The team is made up of a combination of undergraduates, graduates and alumni across several NYU schools: Jon Chin, Earl Co, Darien Cheng, Jimmy Kim, and Vishnu Bachani. Today, students at Stuyvesant High School as well as Columbia and Bucknell University are starting chapters on their own campuses, and Share Meals has recently been selected as one of the semi-finalists of the $300K Entrepreneurs Challenge at NYU, a startup competition run by NYU Stern. The Share Meals team looks forward to establishing a national nonprofit to reach more students and support the organization’s financial growth.

NYU Freedge, originally called Project Avocado, is an initiative that aims to reduce food insecurity and food waste on NYU’s campus. The goal is with the installation of smart public refrigerators to foster community engagement and trust, and create a social movement around food sharing. Sushma Colanukuduru, an NYU alum, started the project in the spring of 2015 as part of Design for America of NYU. The team recently partnered with Freedge, a soon-to-be nonprofit at University of California Davis that aims to install community refrigerators around the world. NYU Freedge will install the first Freedge at NYU Tandon, which will be the first Freedge on the East Coast. Emma Hoffman, co-lead of the project, explains:

“Wasting consumable food is a large scale issue on campuses and so is student hunger. Most events on campus serve food and sadly, a lot of it ends up in the trash. What if there was a way to get it to members of our community who need it most? And it the same time provide a space where individuals could share their extra food that might have otherwise gone bad.”

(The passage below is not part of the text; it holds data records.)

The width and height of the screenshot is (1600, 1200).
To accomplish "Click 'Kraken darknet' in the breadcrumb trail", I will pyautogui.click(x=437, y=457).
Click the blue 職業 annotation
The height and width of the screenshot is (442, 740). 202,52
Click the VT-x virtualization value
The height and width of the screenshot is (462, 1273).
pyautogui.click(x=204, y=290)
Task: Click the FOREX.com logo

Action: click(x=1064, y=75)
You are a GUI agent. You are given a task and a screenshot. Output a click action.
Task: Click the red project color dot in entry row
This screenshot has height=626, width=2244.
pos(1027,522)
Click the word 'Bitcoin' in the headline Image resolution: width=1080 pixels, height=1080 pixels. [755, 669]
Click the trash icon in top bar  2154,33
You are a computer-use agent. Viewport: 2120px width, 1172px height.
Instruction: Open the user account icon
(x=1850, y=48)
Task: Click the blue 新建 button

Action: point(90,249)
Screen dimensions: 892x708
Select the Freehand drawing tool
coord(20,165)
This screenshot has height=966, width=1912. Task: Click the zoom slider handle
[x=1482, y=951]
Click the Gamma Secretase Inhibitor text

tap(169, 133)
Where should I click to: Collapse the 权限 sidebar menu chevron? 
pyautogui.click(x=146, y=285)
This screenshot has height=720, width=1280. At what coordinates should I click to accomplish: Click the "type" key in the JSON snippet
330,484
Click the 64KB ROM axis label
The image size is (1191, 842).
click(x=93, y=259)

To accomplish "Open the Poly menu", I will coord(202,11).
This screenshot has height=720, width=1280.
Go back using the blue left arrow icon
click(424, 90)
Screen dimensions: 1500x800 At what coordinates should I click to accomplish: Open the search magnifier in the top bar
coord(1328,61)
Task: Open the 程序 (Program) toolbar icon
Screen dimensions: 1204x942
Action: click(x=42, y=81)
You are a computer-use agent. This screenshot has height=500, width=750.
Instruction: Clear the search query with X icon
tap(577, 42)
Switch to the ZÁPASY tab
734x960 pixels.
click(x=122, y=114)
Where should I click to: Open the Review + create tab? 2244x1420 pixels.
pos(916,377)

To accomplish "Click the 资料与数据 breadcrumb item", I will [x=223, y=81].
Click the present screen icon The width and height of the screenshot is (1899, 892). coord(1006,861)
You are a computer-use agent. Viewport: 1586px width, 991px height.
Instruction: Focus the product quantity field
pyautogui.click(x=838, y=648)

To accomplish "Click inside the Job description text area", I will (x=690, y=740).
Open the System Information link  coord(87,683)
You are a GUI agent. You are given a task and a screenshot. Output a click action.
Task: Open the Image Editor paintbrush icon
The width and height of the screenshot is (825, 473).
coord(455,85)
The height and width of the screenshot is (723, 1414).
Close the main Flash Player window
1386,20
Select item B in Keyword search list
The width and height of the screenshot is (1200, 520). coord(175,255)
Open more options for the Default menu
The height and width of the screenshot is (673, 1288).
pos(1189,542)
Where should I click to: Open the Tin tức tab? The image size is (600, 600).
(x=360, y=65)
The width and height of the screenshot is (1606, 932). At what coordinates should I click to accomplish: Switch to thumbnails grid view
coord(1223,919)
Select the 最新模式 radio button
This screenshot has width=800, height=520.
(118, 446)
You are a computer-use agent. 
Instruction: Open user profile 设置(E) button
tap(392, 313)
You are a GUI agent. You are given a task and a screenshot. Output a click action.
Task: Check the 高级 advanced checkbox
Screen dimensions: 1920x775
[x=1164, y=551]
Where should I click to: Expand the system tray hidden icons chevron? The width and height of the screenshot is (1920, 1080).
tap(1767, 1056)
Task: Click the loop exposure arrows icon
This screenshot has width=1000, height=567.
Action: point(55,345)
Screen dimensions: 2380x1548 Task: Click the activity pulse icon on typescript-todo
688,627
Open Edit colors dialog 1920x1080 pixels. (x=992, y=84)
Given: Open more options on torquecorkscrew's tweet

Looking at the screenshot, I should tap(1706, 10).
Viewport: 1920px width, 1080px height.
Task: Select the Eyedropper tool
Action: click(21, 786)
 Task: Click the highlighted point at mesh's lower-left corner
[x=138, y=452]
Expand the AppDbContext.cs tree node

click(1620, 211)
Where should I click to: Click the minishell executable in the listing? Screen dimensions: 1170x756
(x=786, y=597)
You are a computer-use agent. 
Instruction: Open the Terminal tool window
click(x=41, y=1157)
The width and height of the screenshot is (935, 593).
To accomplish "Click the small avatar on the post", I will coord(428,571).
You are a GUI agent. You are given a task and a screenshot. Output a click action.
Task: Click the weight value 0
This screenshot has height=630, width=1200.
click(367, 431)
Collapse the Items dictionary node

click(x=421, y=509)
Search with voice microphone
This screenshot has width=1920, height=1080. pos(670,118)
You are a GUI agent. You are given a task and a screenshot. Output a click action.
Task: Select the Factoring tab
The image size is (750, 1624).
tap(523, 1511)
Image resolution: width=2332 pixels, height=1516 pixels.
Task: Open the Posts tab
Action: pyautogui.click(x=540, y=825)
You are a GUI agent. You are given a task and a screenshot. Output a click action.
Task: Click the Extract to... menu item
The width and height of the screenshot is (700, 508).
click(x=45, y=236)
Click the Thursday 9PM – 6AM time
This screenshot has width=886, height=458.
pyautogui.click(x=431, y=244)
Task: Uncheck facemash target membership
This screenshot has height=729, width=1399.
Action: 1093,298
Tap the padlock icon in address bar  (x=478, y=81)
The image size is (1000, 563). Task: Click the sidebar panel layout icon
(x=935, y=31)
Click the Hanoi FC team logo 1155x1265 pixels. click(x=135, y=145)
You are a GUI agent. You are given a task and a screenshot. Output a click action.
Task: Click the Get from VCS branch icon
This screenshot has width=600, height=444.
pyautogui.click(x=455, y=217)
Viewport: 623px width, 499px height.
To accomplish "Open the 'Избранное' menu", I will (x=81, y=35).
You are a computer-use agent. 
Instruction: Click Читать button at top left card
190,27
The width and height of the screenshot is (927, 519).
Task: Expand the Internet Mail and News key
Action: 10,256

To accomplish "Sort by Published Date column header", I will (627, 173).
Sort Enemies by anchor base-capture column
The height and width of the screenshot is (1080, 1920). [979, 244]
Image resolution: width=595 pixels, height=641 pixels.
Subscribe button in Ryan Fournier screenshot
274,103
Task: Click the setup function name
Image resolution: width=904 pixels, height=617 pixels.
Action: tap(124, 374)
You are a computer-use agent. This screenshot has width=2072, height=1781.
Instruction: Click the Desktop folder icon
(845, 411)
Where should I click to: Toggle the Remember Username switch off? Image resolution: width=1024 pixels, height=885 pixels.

The NYU Freedge team is made up of undergraduate and graduate students from NYU Tandon and NYU Gallatin: Michael Niamehr, Vandit Maheshwari, Tuba Naziruddin, Simon Chen, with Rodney Lobo and Emma Hoffman. In the fall of 2016, the team was awarded the NYU Prototyping Fund.

The Share Meals and NYU Freedge teams describe their efforts as complementary and have been collaborating since the start. So far, feedback on both projects has been extremely positive. Both teams are thankful for the support they have received from the University administration and departments including Dining Services, Student Affairs, NYU Tandon Facilities, and MakerSpace — particularly in the context of NYU’s affordability initiative. As Emma Hoffman reminds us: “What better way to tackle food insecurity than to redistribute surplus to shortage?” If colleges are where food insecurity and food waste meet, turning food waste into food opportunities is definitely both effective and socially minded. Such efforts might also end up saving university resources and money to support other affordability initiatives.